Tribunal Administrativo notifica eleitos da Vieira de Leiria
Os eleitos para a Assembleia de Freguesia de Vieira de Leiria nas Eleições Autárquicas do dia 11 de Outubro começaram, ontem, a ser notificados pelo Tribunal Administrativo de Leiria (TAL), na sequência de uma queixa-crime apresentada no Tribunal Constitucional do Movimento Cívico Independente (MCI) da Marinha Grande.
Joaquim Vidal, presidente da Junta de Freguesia de Vieira de Leiria, confirmou que ontem de manhã recebeu uma notificação do TAL relacionada com o processo. “O documento do tribunal chegou por fax para decidirmos se queremos ou não recorrer da queixa apresentada pelo Movimento Cívico Independente”, refere o autarca socialista, que substituiu Paulo Vicente na presidência da Junta da Vieira de Leiria.
Artur Pereira, líder do Movimento Cívico Independente (MCI) e autor da queixa-crime enviada para o Tribunal Constitucional, adiantou que, na sexta-feira, o seu advogado recebeu a informação do TAL, informando-o de que os eleitos para a Assembleia de Freguesia de Vieira de Leiria iriam ser notificados em relação ao processo. “Isto é o primeiro passo que é dado nestas situações, para depois o tribunal averiguar”, frisa.
O MCI pretende, com a queixa-crime, que a instância judicial anule a tomada de posse da Assembleia de Freguesia (AF) de Vieira de Leiria, por considerar que foram cometidas “irregularidades” e “ilegalidades”. Segundo o líder do MCI, a tomada de posse colocou “em causa” a decisão de um órgão de soberania que fez o apuramento final dos resultados eleitorais, que atribui a eleição de um elemento do MCI para a AF de Vieira de Leiria.
Artur Oliveira considera “ilegal” a convocação desta tomada de posse por desrespeitar o apuramento final em conformidade com o Edital da Assembleia de Apuramento Geral do Concelho de Marinha Grande da Eleição dos Órgãos das Autarquias Locais de 2009, onde consta como deputado eleito pelo MCI Martinho José Gomes Ribeirete.
Por seu turno, Joaquim Vidal, candidato do PS que venceu a presidência da Junta de Vieira de Leiria considera que não “existe qualquer ilegalidade” na colocação do edital, que informa sobre a tomada de posse dos eleitos para a Assembleia de Freguesia.
O PS marinhense recorreu à justiça para tentar corrigir um “erro” que lhe retirou a eleição de três mandatos em duas das três freguesias do concelho, perdendo, inclusive, a maioria absoluta numa delas. Em causa está o que os socialistas chamam “deficiente aplicação do método de Hondt”, procedimento de cálculo aplicado na atribuição do número de eleitos em todos os actos eleitorais.

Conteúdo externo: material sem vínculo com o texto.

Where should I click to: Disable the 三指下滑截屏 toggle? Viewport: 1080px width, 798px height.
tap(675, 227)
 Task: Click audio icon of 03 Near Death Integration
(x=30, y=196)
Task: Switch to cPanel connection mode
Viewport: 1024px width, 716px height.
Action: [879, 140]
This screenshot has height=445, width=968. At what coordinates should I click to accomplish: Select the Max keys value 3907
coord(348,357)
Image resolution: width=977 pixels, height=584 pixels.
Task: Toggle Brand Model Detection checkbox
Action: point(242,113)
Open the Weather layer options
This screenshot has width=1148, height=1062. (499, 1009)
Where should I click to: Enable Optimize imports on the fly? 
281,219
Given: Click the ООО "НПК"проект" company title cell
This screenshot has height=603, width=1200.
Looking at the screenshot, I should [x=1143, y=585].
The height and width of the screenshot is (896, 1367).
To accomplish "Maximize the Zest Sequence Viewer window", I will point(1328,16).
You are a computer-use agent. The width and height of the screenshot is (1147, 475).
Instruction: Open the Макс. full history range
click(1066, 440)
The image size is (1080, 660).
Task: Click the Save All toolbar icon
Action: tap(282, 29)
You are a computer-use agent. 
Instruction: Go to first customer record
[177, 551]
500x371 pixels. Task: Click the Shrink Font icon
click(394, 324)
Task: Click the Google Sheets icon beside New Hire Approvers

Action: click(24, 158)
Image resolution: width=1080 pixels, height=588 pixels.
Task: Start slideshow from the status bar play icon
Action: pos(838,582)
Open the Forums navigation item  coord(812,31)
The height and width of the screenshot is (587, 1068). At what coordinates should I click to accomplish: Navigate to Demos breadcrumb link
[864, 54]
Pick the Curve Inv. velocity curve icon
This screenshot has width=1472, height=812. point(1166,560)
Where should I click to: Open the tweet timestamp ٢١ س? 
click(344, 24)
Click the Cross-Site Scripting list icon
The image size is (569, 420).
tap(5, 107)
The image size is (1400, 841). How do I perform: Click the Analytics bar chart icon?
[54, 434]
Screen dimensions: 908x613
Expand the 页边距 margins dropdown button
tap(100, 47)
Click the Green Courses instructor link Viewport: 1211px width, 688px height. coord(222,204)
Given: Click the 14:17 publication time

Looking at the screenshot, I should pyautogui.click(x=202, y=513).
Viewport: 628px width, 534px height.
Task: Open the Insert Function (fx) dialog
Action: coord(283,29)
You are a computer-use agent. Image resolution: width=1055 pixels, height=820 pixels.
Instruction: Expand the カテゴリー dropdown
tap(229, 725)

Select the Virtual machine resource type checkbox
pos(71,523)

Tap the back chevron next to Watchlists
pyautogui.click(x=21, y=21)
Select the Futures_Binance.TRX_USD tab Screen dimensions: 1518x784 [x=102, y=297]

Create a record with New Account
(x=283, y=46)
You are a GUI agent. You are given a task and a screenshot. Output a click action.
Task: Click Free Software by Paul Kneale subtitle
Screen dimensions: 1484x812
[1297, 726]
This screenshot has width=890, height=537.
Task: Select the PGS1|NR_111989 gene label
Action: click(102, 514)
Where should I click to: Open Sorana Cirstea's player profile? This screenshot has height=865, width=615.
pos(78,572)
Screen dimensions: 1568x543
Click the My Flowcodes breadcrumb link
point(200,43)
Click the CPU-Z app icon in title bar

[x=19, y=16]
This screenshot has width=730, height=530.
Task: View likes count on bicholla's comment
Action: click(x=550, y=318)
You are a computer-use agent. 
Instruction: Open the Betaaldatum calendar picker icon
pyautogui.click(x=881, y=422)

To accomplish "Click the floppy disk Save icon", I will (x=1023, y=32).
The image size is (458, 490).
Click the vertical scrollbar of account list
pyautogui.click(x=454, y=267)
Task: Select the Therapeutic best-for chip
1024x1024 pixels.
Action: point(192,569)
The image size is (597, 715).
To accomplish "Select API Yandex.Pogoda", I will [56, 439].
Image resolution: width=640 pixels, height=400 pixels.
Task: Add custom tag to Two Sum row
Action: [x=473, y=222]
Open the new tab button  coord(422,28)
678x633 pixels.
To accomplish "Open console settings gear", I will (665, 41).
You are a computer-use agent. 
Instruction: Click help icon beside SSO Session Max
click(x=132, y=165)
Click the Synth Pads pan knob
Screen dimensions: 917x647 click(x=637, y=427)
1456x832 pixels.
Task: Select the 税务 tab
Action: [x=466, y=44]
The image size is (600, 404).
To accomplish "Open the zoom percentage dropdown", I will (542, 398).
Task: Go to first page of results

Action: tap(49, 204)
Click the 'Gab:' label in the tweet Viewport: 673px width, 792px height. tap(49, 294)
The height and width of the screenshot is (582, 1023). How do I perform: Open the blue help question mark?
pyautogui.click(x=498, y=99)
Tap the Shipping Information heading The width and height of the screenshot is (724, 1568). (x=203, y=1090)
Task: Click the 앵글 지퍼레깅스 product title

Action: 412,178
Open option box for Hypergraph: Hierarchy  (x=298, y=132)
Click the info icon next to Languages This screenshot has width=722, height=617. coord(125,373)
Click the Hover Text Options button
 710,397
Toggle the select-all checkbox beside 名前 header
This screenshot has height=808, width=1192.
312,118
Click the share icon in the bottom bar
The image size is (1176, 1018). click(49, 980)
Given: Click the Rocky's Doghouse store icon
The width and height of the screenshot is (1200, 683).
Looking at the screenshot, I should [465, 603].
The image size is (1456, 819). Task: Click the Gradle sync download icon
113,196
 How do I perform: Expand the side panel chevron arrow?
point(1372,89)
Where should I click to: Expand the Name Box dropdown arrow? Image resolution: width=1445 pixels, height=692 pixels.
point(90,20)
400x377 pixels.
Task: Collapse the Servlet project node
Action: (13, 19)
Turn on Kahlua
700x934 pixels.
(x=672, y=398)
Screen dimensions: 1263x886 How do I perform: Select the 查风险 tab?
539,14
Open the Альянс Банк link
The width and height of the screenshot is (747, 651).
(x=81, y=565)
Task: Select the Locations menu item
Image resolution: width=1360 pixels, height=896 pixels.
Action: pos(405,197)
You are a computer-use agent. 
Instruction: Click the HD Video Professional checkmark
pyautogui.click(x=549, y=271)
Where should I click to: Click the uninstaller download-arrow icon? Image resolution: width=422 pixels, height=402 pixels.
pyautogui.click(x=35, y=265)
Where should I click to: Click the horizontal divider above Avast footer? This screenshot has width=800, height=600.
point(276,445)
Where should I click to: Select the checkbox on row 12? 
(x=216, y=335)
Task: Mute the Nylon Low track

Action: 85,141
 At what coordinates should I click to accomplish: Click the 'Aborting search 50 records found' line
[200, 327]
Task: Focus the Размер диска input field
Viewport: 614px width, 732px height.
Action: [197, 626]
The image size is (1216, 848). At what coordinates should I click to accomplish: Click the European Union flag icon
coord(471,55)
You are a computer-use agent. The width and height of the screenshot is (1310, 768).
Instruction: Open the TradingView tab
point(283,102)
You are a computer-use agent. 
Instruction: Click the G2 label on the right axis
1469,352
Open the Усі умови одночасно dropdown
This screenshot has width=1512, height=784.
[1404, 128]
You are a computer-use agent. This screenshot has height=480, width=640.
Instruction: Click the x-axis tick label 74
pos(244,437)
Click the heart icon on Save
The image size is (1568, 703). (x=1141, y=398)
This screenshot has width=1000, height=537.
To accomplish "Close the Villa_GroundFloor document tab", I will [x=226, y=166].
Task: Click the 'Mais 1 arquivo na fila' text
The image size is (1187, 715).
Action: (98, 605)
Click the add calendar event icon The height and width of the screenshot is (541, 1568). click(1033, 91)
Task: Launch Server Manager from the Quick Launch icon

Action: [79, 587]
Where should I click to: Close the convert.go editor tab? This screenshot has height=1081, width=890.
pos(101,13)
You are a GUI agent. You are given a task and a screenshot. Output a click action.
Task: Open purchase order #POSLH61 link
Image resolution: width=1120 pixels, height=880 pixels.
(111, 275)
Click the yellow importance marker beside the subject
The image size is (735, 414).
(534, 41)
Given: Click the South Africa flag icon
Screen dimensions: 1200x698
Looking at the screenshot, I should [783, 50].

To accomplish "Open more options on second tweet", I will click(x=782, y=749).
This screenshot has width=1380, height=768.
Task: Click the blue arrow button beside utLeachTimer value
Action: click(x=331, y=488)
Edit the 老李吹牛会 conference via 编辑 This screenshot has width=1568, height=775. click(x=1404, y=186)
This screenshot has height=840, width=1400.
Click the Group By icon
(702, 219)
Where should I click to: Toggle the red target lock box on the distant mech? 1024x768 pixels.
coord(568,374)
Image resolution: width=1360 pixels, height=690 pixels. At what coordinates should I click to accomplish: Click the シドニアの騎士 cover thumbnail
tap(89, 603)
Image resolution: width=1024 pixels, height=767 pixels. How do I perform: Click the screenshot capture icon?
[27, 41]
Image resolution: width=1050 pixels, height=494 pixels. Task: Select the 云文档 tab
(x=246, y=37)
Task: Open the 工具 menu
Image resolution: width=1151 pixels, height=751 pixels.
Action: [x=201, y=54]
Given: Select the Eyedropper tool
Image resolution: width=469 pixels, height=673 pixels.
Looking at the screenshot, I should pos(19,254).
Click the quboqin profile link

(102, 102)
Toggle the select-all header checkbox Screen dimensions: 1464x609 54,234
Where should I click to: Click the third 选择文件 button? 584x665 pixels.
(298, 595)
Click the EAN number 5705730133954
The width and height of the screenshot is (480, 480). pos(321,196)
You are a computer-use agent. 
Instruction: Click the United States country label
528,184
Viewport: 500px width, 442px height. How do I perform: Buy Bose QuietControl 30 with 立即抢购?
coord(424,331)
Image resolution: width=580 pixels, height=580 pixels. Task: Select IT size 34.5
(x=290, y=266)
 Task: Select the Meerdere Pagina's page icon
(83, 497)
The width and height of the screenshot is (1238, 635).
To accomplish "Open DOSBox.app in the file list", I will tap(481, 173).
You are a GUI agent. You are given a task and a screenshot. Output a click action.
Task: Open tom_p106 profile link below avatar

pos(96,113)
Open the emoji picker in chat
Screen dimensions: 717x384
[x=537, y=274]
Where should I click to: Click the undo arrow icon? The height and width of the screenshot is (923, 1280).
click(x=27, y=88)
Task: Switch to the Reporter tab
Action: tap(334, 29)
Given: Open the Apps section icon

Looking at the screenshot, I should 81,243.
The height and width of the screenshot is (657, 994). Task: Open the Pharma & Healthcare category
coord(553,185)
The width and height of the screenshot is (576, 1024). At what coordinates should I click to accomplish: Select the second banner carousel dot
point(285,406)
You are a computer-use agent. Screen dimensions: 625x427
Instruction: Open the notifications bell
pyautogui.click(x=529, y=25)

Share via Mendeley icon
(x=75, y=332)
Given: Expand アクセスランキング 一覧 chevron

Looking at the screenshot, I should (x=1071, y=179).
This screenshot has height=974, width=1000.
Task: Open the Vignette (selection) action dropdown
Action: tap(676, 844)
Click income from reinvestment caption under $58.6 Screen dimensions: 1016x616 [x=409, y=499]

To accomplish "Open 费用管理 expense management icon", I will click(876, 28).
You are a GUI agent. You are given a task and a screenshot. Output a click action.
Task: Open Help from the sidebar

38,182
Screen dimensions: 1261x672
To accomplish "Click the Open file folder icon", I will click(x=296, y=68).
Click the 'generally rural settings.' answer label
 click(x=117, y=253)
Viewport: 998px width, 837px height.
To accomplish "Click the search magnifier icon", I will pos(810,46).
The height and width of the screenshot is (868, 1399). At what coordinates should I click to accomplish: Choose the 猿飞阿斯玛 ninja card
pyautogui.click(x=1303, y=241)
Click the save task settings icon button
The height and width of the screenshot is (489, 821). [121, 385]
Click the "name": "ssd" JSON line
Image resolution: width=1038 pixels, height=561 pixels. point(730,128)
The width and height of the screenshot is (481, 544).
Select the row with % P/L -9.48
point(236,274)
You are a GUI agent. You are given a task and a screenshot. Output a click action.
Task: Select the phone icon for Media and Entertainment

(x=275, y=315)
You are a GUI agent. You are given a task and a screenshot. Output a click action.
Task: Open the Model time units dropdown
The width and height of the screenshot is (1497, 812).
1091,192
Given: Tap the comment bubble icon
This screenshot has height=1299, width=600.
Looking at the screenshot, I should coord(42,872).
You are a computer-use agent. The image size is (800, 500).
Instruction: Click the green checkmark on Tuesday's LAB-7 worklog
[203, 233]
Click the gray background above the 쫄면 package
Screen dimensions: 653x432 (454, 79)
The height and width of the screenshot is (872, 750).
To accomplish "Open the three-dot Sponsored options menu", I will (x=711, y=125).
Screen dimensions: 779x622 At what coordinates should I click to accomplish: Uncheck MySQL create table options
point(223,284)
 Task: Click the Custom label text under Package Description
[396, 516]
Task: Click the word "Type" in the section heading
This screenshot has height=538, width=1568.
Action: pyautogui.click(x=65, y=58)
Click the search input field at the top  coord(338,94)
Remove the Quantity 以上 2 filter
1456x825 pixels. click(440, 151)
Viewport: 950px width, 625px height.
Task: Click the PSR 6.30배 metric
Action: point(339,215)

Na eleição para a AF da Moita, os socialistas ficam prejudicados em dois mandatos, alterando os resultados. No escrutínio referente a AF de Vieira de Leiria, o ‘erro’ não permite ao PS chegar à maioria absoluta.
Com os resultados homologados, o PS elege cinco em vez de seis mandatos. Se o método de Hondt fosse devidamente aplicado, os independentes não alcançariam nenhum mandato e não se verificavam alterações nas restantes forças políticas.